* Task item *
Return a faithful copy of all the entries, omitting the images.

* Data supplied *

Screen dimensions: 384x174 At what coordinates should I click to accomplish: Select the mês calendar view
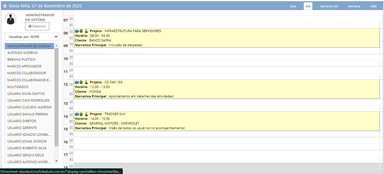(x=373, y=6)
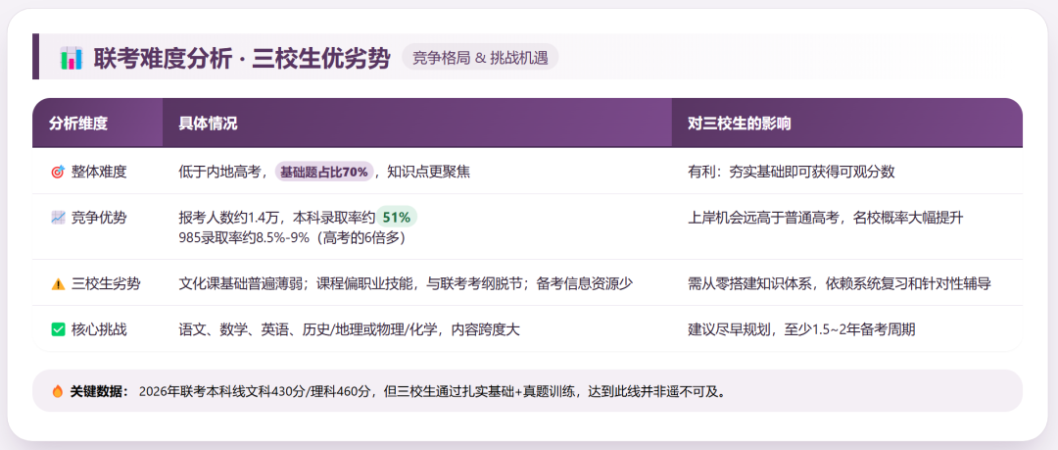
Task: Click the 建议尽早规划 recommendation text
Action: (x=801, y=329)
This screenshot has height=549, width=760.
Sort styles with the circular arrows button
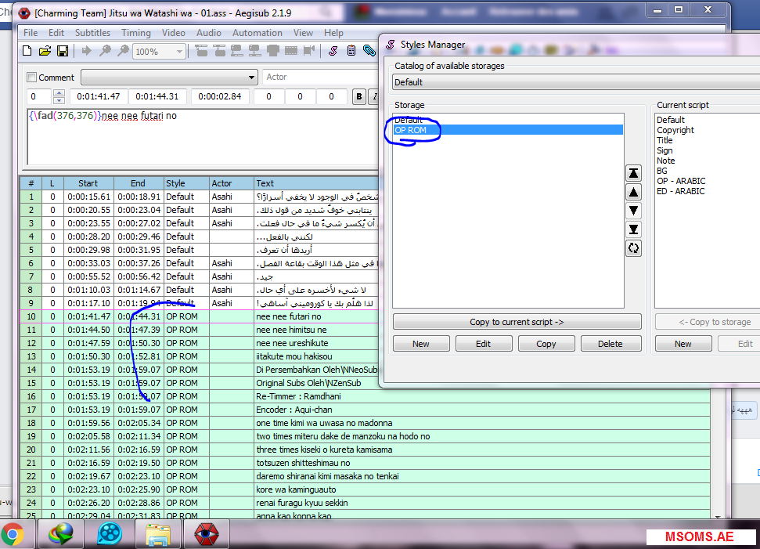(x=634, y=248)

* Reply to the exercise *
Screen dimensions: 384x174 At what coordinates should I click to accomplish: Select the mês calendar view
(x=373, y=6)
Task: Click the 建议尽早规划 recommendation text
Action: (x=801, y=329)
This screenshot has height=549, width=760.
Sort styles with the circular arrows button
(x=634, y=248)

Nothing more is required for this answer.